Anche il canale deve affrontare la mobility, i social e l’IoT. Parola di Avnet

Mercato
0 0 Non ci sono commenti

I trend utili al mondo della distribuzione spiegati e raccontati da Andrea Massari, country manager di Avnet TS Italia. Le interazioni mobili evolvono, le app diventano lo strumento chiave per ogni tipo di interazione, tanto che poter scaricare un’app è ormai una richiesta normale da parte di qualsiasi cliente

La distribuzione deve essere sempre più attenta alla mobilità.
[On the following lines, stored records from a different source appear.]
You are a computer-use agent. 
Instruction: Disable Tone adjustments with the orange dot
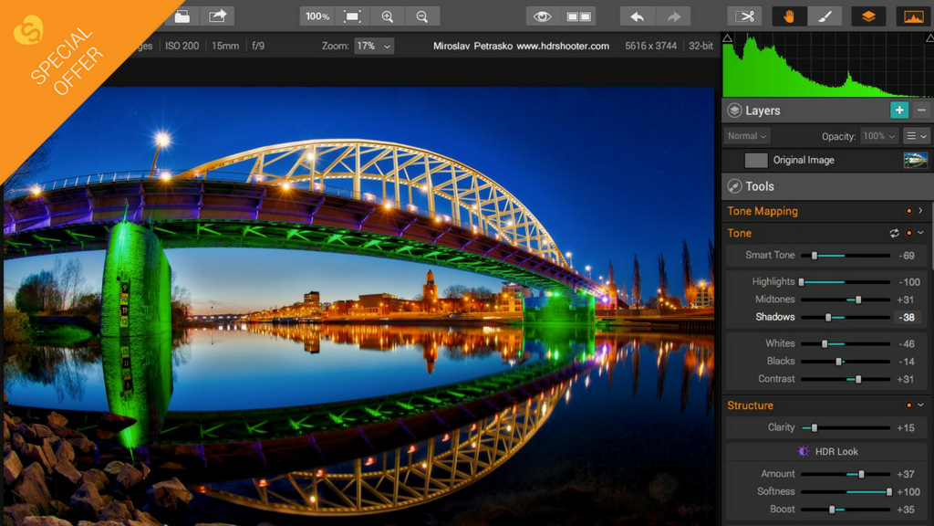coord(909,233)
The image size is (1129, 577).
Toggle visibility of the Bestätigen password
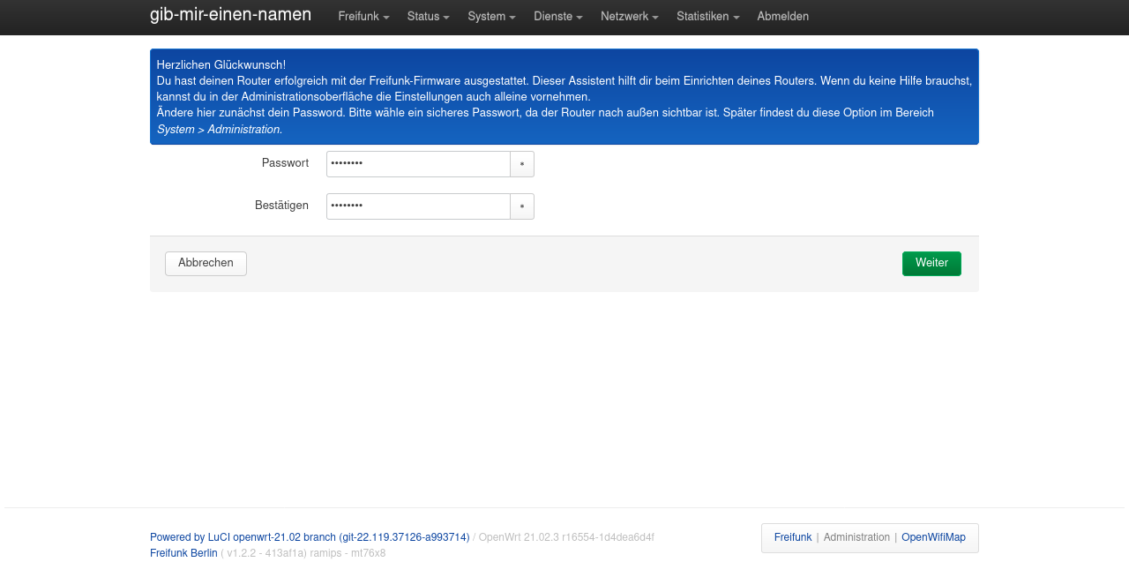pyautogui.click(x=521, y=206)
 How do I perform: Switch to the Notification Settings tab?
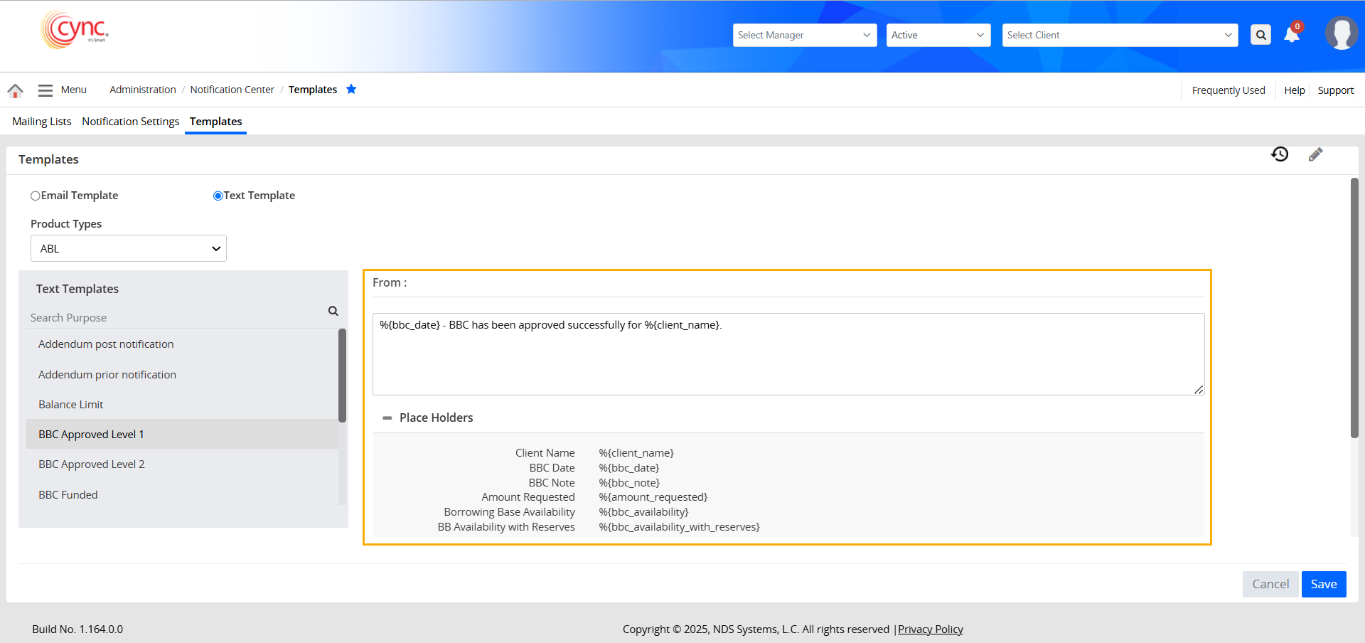[130, 122]
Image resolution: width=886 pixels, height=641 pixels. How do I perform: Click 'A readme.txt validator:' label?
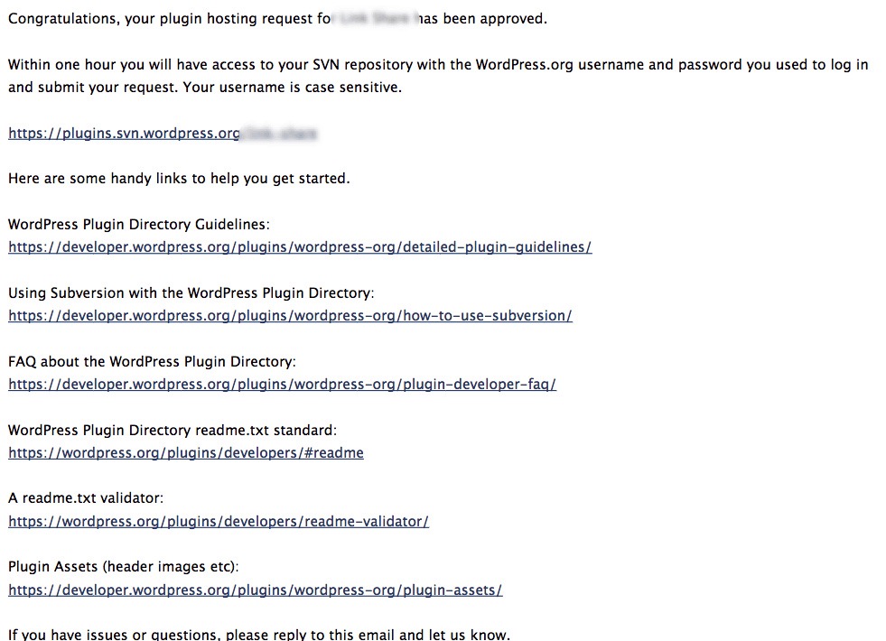[85, 498]
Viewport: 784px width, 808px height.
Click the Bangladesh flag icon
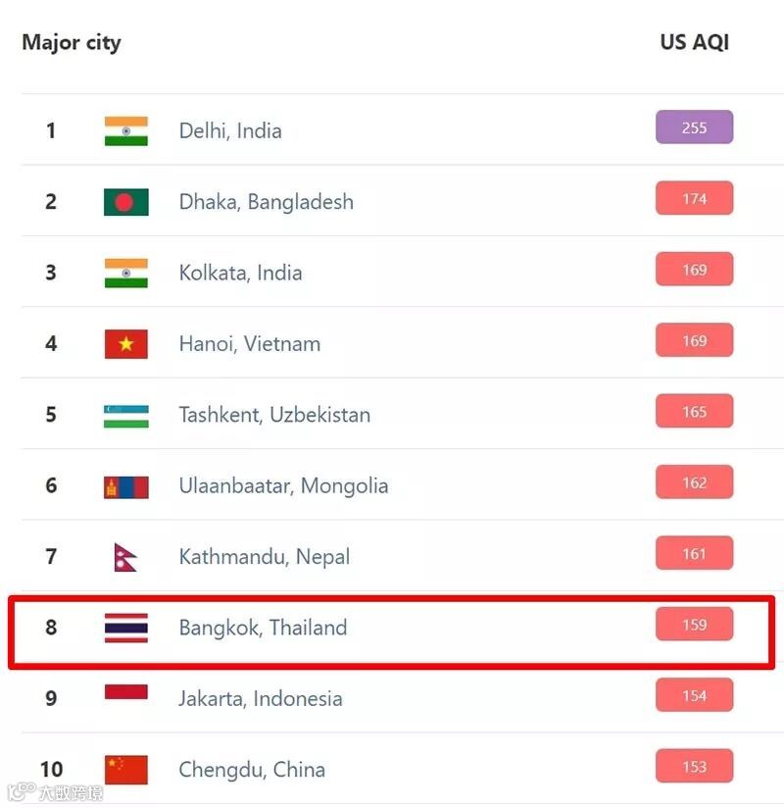pyautogui.click(x=125, y=202)
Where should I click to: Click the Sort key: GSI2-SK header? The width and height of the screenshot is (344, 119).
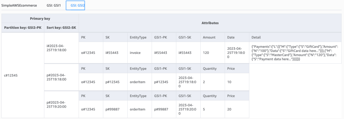61,28
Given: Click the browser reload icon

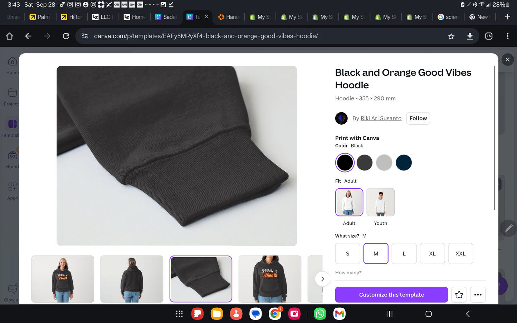Looking at the screenshot, I should 66,36.
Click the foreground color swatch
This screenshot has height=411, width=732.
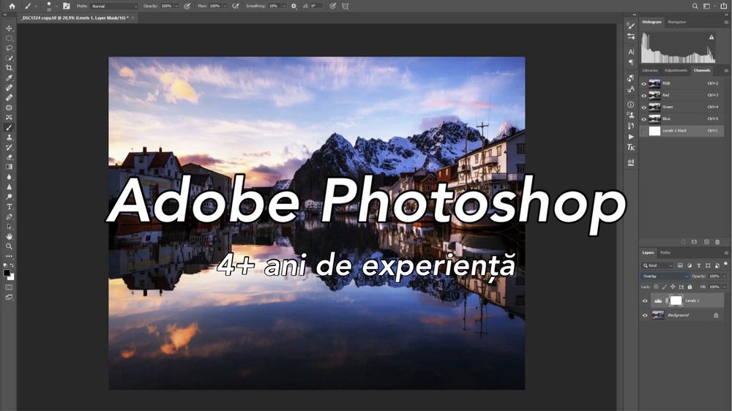point(7,273)
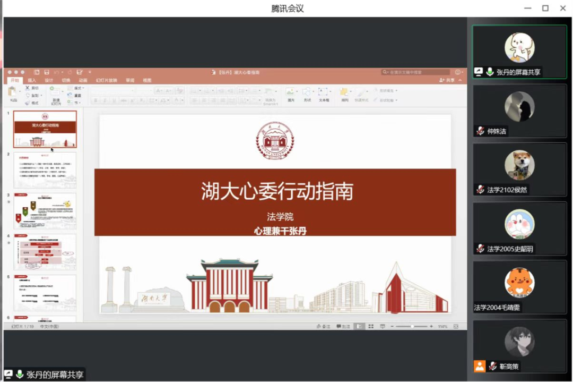Open the Copy (复制) dropdown arrow
The image size is (573, 382).
pyautogui.click(x=42, y=96)
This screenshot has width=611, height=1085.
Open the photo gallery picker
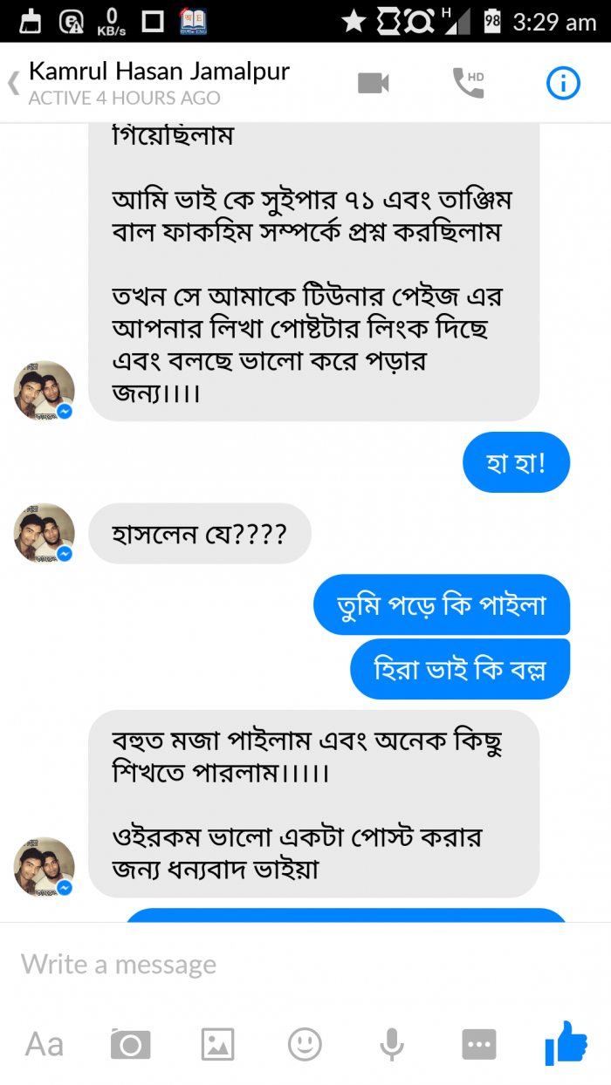217,1044
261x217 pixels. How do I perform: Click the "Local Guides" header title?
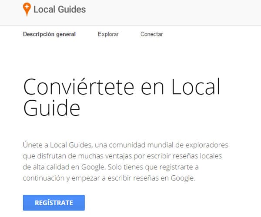pyautogui.click(x=60, y=9)
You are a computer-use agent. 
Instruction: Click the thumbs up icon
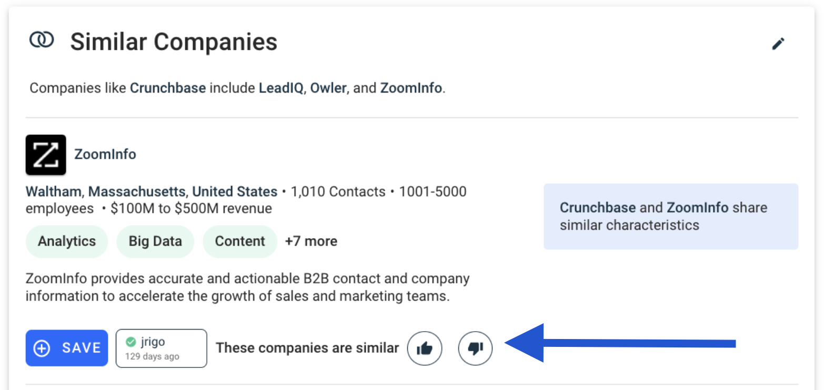[x=424, y=348]
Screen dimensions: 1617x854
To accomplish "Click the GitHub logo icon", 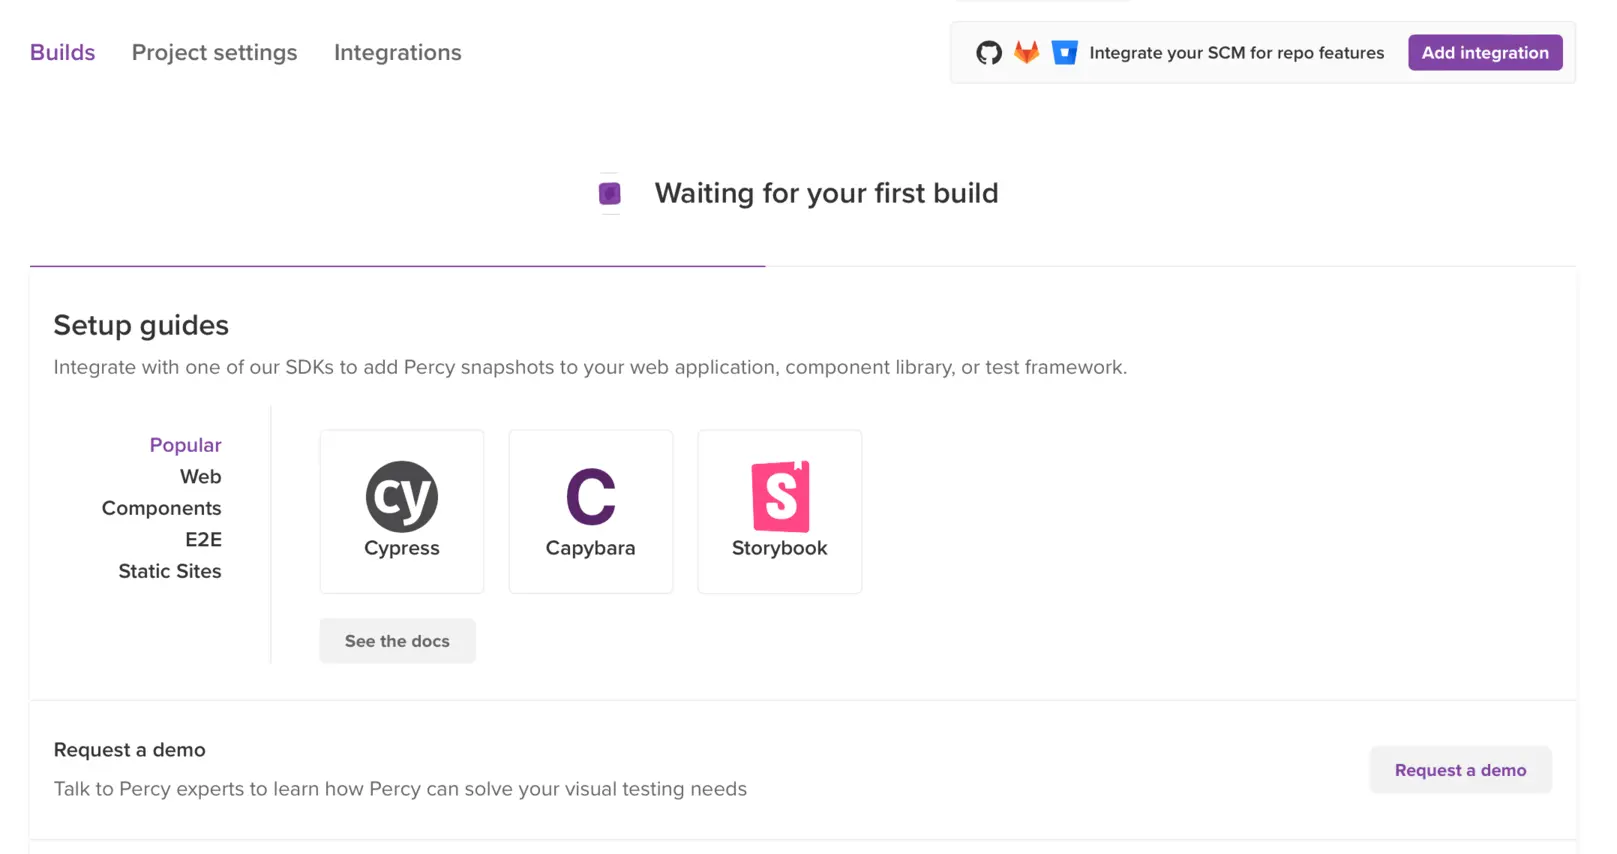I will click(x=988, y=53).
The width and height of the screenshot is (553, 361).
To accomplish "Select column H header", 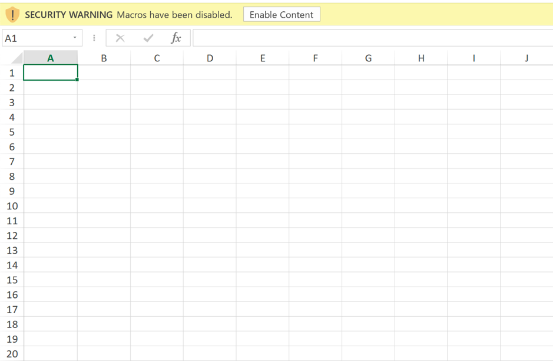I will point(421,58).
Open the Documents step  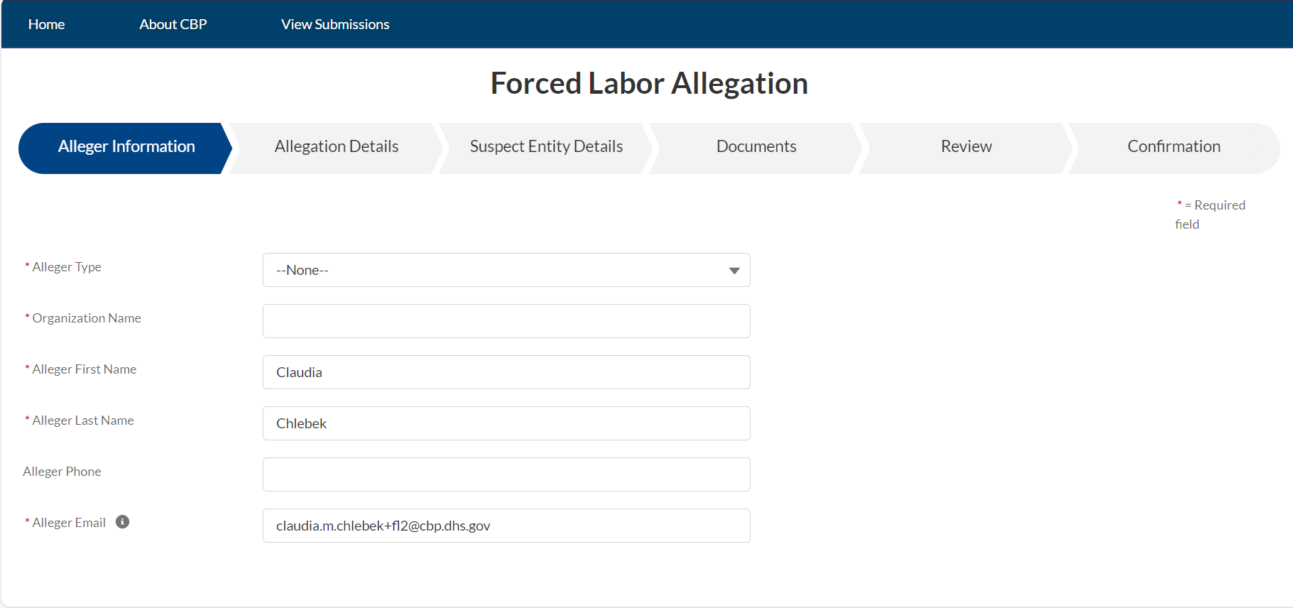point(756,147)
Oggi che le interazioni mobili evolvono, le app diventano lo strumento chiave per ogni tipo di interazione, tanto che poter scaricare un’app è ormai una richiesta normale da parte di qualsiasi cliente.

Secondo Andrea Massari, country manager di Avnet TS Italia, nel 2016 tutto questo aprirà la strada a nuove soluzioni per i partner, mentre la mobilità si sposterà maggiormente verso un’abilitazione del canale basata proprio su app di facile utilizzo, attraverso le quali i partner possono comunicare, ricevere informazioni e accedere ad esse quando ne hanno bisogno. E, come di recente ha ricordato durante l’Executive Event 2015 a Riva Del Garda, la società è più compatta e coesa per affrontare oggi i temi caldi del momento; sicurezza, Iot e cloud.

Andrea Massari, Avnet
Andrea Massari, Avnet

Come possono fare i distributori a valore a realizzare tutto questo? “Possono favorire questo processo mettendo a disposizione le proprie competenze, incluso lo sviluppo di app mobili, per potenziare le capacità dei propri partner. Questo è ancor più necessario nei mercati verticali, poiché in quei segmenti la crescita è guidata proprio dalla capacità di coinvolgimento dei clienti, che si può raggiungere grazie ad esperienze personalizzate, generate grazie ai dati di analisi, alle app mobili e all’Internet of Things (IoT, Internet delle cose). Inoltre, la forte sinergia tra l’IoT e la mobilità porterà la tecnologia mobile a divenire uno dei tanti elementi nell’ecosistema dell’IoT, esattamente come i social media“, spiega Massari.
La terza piattaforma creata dall’ascesa di mobile computing, social media, cloud computing e analisi dei dati sta influenzando e accelerando la gestione aziendale e l’infrastruttura IT in tutto il mondo. Ma se da un lato tale accelerazione ha un potenziale enorme, dall’altro questa fa sì che i processi fondamentali, le informazioni e i dati condivisi operino a gran velocità, mettendone a rischio la sicurezza.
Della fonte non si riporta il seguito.